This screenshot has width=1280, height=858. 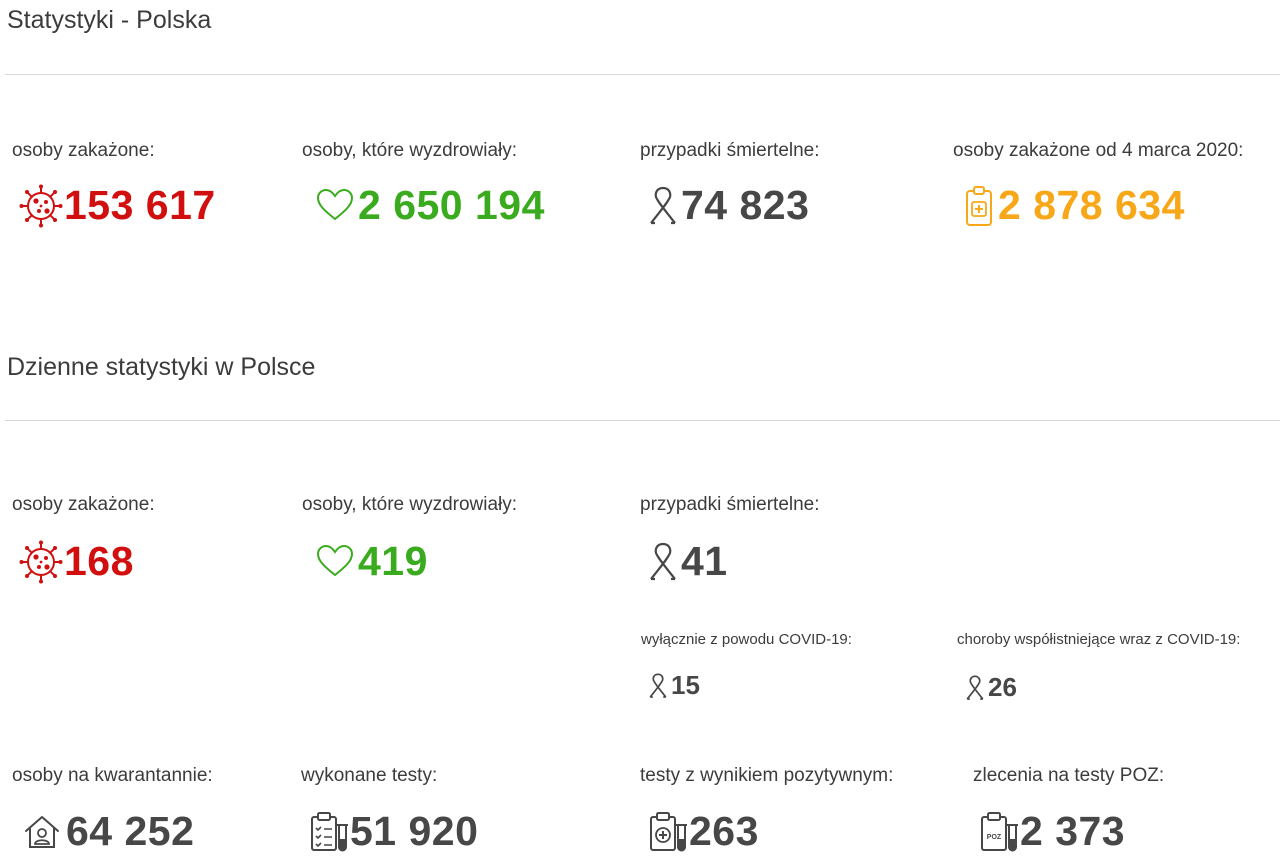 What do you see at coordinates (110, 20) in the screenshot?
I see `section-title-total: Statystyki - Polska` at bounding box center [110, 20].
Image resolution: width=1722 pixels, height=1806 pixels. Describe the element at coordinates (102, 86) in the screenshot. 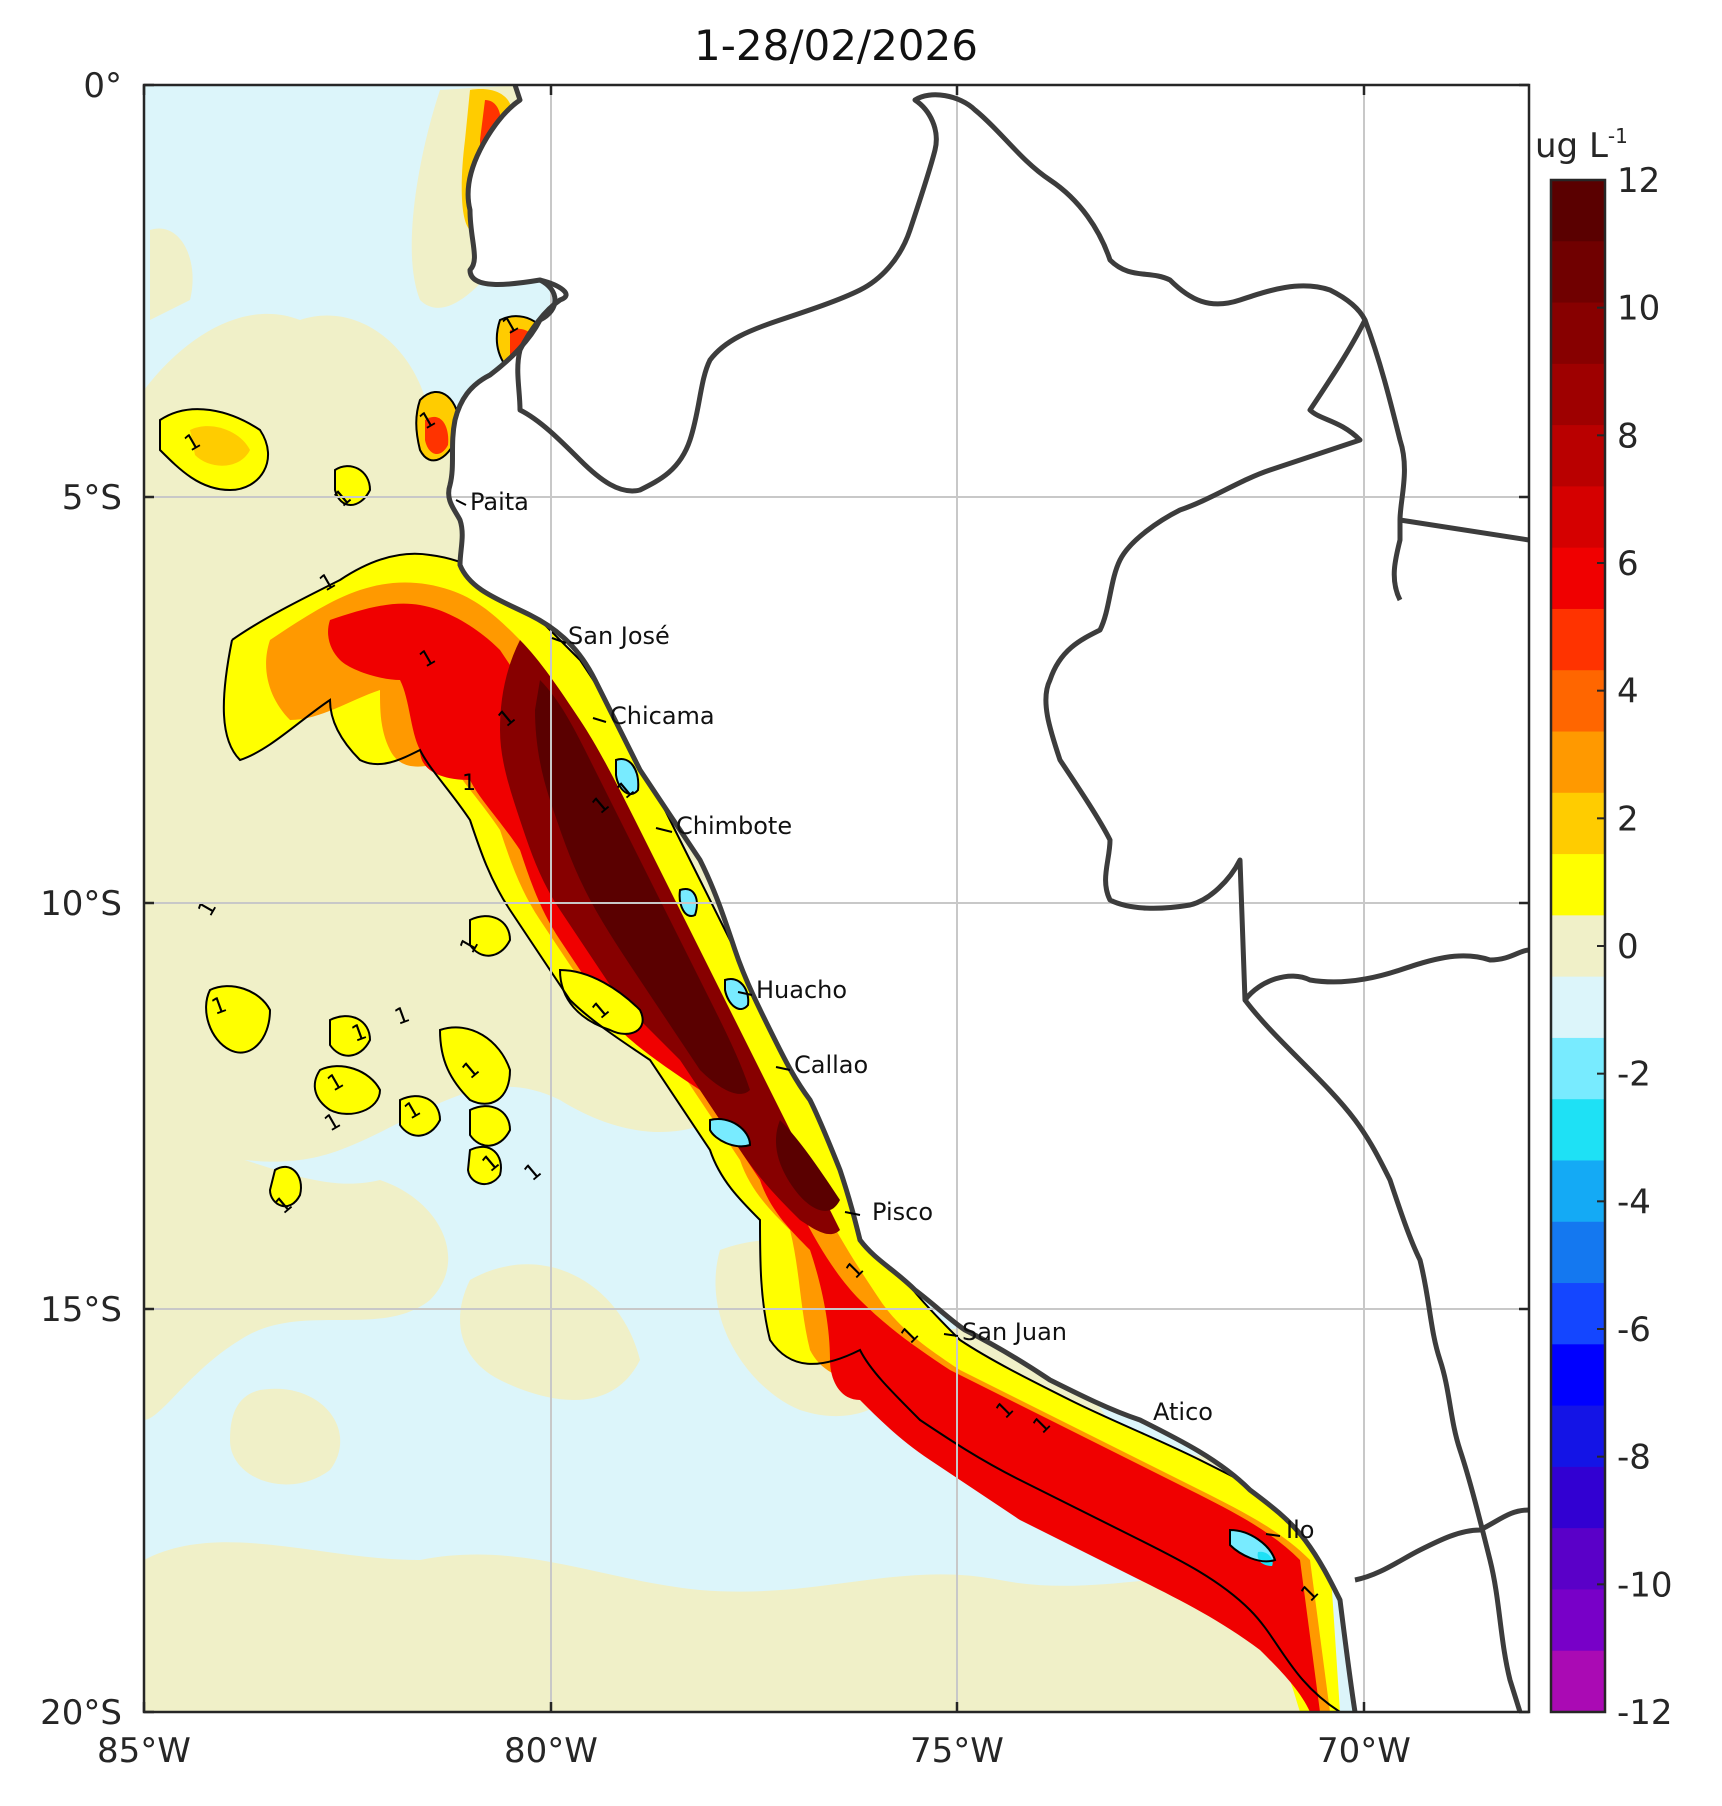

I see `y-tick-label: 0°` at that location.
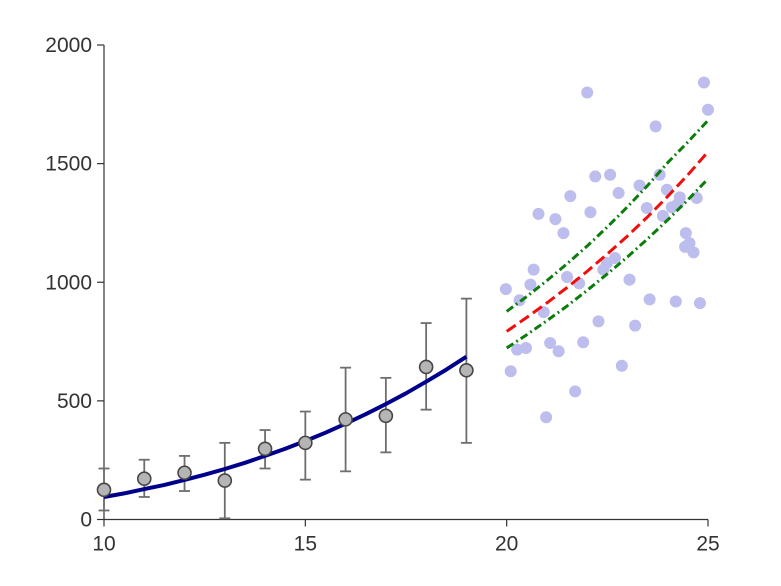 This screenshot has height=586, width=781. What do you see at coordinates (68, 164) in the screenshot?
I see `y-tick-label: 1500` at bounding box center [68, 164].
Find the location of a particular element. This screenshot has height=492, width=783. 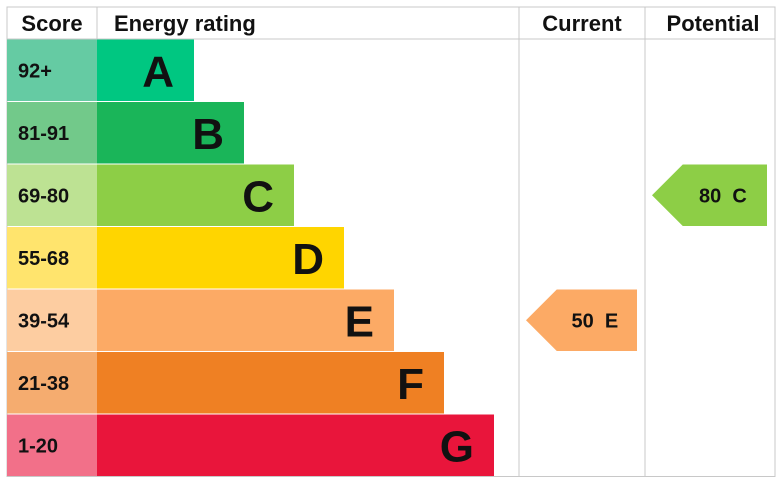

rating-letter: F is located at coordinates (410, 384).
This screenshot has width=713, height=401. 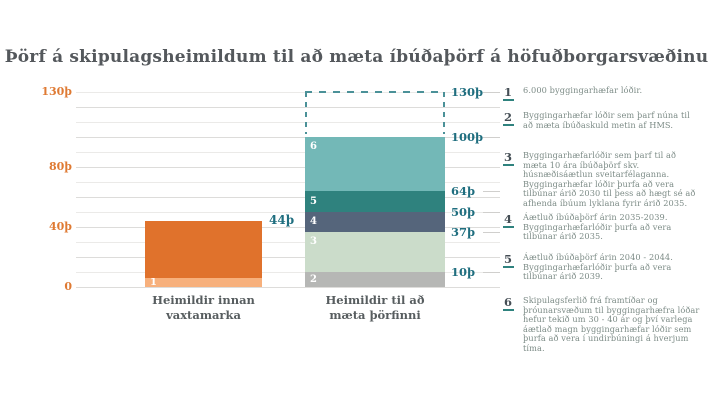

=-=-=-=-=

● **What you need to do**
Reproduce the rows from the line containing "Find the location" through the end of the rows, inclusive, substituting "specific element" for "particular element" and leaving everything else unchanged. Omit the pictures.

● **Reply to the exercise**
Find the location of a specific element. This screenshot has height=492, width=783. 

rating-letter: F is located at coordinates (410, 384).
This screenshot has width=713, height=401. 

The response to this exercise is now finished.